Someone suggested that Suss Müsik repost our contributions to the weekly Disquiet Junto projects, because they enjoy reading the explanations of the tracks. While you’re reading the original post, make sure you check out the other contributors’ works as well.
“The unadorned idea of a goal is ambiguous,” writes the neuroscientist Read Montague in his book Your Brain Is (Almost) Perfect. “As with any complex information-processing system, there are many levels of software in the brain … all other subgoals take a backseat to the most important edict—‘Stay alive until tomorrow.’”
One could be forgiven for procrastinating creative efforts during these past fourteen or so months. Alternatively, such conditions may also inspire a flurry of new activity that otherwise would not have happened. Regardless, some amount of stuff doesn’t get done.

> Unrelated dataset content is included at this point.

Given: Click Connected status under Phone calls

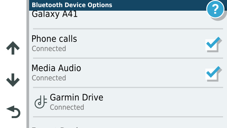Looking at the screenshot, I should coord(49,49).

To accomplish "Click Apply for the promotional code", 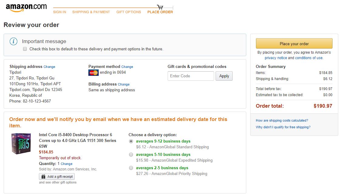I will [x=224, y=76].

Suss Müsik had an album ready to go for nearly a year before actually completing and releasing it this week. The concept was to revisit prior works with simpler, more spare arrangements.
Suss Müsik was also interested in exploring what French philosopher Gilles Deleuze described as “figurative analogies,” blurring the auditory lines between how digital and analogue sounds are represented.
This week’s Junto contribution, titled Deleuze, is the demo of a track that wasn’t included on an album that almost never got made. A figurative analogy, perhaps, for what we mean to do vs. what we actually do.